— Task to complete —
In the text about the cost of a DUI/DWI, copy out word for word the part that begins at the words "I was speaking" and stops after "was ultimately convicted.".
══ Text block
I was speaking to a friend recently when he unexpectedly told me that, before we met, he was arrested and convicted of DUI/DWI several years ago. After some discussion, my friend shared with me that in his case the DUI/DWI conviction was far more costly than the estimates of $10 – $15,000 typically seen in articles and online for the “cost of a DUI/DWI.”  My interest was piqued, so he explained:

 

“I accept full responsibility for my actions.  I drove when I had been drinking more than I should and knew better. . . .  I was driving home when I came up to a roadblock. . . . I knew I was screwed.  I cooperated, took all the Field Sobriety Tests, and took the breathalyzer.  I was arrested and taken to jail.  I posted bond, paid a towing fee, hired an attorney, went to court several times, and was ultimately convicted.

 

The cost of posting bond, paying the towing fee, hiring an attorney, going to court, and paying fines, surcharges, taxes, probation fees, and other direct costs of the DUI/DWI was very expensive.  The estimates I saw before and since I was arrested, though, don’t come close to the actual cost to my family and me.
════
══ Stored rows
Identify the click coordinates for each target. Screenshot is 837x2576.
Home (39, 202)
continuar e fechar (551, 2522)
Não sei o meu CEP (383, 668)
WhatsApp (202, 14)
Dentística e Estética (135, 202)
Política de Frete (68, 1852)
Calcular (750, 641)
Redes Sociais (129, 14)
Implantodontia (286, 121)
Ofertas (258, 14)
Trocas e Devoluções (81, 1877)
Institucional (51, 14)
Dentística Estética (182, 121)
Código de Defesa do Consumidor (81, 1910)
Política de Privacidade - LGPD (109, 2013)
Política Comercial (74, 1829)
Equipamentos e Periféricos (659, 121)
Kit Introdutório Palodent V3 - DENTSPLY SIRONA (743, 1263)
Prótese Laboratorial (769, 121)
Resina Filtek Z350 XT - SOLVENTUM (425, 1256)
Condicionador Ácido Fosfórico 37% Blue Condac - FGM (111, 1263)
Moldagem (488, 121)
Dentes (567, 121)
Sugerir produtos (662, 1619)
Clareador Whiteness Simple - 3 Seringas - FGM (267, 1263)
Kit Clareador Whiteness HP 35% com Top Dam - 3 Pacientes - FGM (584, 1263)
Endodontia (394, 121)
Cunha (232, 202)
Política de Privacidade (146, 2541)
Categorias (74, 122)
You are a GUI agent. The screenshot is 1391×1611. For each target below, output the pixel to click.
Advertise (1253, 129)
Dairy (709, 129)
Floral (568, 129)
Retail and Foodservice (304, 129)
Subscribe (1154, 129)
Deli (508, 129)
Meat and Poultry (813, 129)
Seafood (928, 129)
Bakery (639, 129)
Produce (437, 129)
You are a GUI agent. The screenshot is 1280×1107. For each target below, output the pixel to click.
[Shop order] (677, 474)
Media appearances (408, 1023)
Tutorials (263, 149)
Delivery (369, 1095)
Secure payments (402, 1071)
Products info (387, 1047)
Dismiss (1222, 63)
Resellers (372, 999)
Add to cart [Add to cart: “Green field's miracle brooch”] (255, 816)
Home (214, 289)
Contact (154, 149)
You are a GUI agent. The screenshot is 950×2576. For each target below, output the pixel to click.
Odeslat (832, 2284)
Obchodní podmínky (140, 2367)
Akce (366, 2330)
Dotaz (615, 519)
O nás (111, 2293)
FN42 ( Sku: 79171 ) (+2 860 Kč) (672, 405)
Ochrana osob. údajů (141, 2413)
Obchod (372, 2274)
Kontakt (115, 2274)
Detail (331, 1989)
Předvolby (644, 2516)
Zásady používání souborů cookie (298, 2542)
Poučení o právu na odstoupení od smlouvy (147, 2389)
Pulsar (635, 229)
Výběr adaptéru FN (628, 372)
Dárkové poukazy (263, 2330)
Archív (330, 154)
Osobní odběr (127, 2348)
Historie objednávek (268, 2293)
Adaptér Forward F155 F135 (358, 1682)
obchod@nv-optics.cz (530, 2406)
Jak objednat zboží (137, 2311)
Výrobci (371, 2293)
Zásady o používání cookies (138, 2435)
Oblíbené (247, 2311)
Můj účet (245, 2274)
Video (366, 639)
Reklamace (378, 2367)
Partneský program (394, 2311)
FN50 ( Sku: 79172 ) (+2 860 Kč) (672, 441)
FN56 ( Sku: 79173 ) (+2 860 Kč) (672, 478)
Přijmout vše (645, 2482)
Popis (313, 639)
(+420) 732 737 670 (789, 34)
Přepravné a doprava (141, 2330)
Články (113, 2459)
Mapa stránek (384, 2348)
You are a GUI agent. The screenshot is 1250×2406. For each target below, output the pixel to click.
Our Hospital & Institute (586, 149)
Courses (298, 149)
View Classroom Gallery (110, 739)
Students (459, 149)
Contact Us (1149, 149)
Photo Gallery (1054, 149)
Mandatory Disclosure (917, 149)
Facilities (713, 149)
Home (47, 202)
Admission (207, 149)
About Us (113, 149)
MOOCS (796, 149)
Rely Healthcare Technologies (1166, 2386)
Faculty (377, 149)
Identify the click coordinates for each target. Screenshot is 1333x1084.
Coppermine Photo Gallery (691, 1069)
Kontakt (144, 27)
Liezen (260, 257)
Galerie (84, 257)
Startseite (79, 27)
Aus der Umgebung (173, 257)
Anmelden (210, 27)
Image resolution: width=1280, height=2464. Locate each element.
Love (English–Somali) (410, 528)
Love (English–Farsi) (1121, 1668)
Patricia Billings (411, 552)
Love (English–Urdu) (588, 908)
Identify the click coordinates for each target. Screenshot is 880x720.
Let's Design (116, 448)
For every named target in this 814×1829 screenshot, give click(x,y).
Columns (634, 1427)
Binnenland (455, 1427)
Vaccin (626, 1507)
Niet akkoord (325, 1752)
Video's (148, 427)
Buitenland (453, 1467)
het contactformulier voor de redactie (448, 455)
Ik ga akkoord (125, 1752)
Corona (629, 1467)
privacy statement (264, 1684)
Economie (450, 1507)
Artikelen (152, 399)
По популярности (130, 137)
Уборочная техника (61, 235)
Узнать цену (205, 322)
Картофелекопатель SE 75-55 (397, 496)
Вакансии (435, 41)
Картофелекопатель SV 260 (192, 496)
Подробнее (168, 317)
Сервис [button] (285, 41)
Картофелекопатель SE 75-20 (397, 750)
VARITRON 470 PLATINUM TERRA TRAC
════
— Correct answer —
I was speaking to a friend recently when he unexpectedly told me that, before we met, he was arrested and convicted of DUI/DWI several years ago. After some discussion, my friend shared with me that in his case the DUI/DWI conviction was far more costly than the estimates of $10 – $15,000 typically seen in articles and online for the “cost of a DUI/DWI.”  My interest was piqued, so he explained:

 

“I accept full responsibility for my actions.  I drove when I had been drinking more than I should and knew better. . . .  I was driving home when I came up to a roadblock. . . . I knew I was screwed.  I cooperated, took all the Field Sobriety Tests, and took the breathalyzer.  I was arrested and taken to jail.  I posted bond, paid a towing fee, hired an attorney, went to court several times, and was ultimately convicted.